▸ Stored data:

++++++

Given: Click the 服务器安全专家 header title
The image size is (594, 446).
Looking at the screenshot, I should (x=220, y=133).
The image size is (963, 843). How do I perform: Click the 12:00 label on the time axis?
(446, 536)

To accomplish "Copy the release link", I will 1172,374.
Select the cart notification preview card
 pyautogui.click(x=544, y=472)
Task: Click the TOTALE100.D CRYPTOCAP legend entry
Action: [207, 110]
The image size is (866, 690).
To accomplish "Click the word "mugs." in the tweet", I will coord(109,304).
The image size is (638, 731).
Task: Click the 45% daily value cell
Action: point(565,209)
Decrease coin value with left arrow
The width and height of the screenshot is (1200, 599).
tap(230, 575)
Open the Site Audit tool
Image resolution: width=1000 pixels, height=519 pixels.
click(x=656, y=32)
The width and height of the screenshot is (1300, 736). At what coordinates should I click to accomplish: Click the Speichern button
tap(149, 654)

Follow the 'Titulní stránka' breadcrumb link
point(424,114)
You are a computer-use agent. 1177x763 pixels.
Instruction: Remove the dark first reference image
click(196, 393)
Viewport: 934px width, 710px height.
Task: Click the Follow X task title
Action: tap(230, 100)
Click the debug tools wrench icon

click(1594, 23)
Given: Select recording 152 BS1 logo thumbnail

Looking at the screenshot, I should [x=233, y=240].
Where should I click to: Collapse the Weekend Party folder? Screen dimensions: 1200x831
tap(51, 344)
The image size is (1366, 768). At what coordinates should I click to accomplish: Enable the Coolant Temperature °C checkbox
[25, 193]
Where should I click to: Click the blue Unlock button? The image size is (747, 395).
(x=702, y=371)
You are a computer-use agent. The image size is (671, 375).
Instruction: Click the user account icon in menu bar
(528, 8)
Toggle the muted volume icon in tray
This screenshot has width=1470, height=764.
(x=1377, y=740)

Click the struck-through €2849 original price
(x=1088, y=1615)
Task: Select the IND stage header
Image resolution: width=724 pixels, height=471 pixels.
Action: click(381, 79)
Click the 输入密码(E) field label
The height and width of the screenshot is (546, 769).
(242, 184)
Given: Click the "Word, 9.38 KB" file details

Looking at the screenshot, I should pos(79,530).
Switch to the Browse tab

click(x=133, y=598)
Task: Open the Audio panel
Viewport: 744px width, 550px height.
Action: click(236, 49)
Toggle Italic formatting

++++++

▸ Exercise instructions: Restate each line of the records above without any deviation.

▸ Answer space:
Given: Click the 服务器安全专家 header title
The image size is (594, 446).
Looking at the screenshot, I should (x=220, y=133).
The image size is (963, 843). How do I perform: Click the 12:00 label on the time axis?
(446, 536)

To accomplish "Copy the release link", I will 1172,374.
Select the cart notification preview card
 pyautogui.click(x=544, y=472)
Task: Click the TOTALE100.D CRYPTOCAP legend entry
Action: [207, 110]
The image size is (866, 690).
To accomplish "Click the word "mugs." in the tweet", I will coord(109,304).
The image size is (638, 731).
Task: Click the 45% daily value cell
Action: point(565,209)
Decrease coin value with left arrow
The width and height of the screenshot is (1200, 599).
tap(230, 575)
Open the Site Audit tool
Image resolution: width=1000 pixels, height=519 pixels.
click(x=656, y=32)
The width and height of the screenshot is (1300, 736). At what coordinates should I click to accomplish: Click the Speichern button
tap(149, 654)

Follow the 'Titulní stránka' breadcrumb link
point(424,114)
You are a computer-use agent. 1177x763 pixels.
Instruction: Remove the dark first reference image
click(196, 393)
Viewport: 934px width, 710px height.
Task: Click the Follow X task title
Action: tap(230, 100)
Click the debug tools wrench icon

click(1594, 23)
Given: Select recording 152 BS1 logo thumbnail

Looking at the screenshot, I should [x=233, y=240].
Where should I click to: Collapse the Weekend Party folder? Screen dimensions: 1200x831
tap(51, 344)
The image size is (1366, 768). At what coordinates should I click to accomplish: Enable the Coolant Temperature °C checkbox
[25, 193]
Where should I click to: Click the blue Unlock button? The image size is (747, 395).
(x=702, y=371)
You are a computer-use agent. The image size is (671, 375).
Instruction: Click the user account icon in menu bar
(528, 8)
Toggle the muted volume icon in tray
This screenshot has width=1470, height=764.
(x=1377, y=740)

Click the struck-through €2849 original price
(x=1088, y=1615)
Task: Select the IND stage header
Image resolution: width=724 pixels, height=471 pixels.
Action: click(381, 79)
Click the 输入密码(E) field label
The height and width of the screenshot is (546, 769).
(242, 184)
Given: Click the "Word, 9.38 KB" file details

Looking at the screenshot, I should pos(79,530).
Switch to the Browse tab

click(x=133, y=598)
Task: Open the Audio panel
Viewport: 744px width, 550px height.
Action: click(236, 49)
Toggle Italic formatting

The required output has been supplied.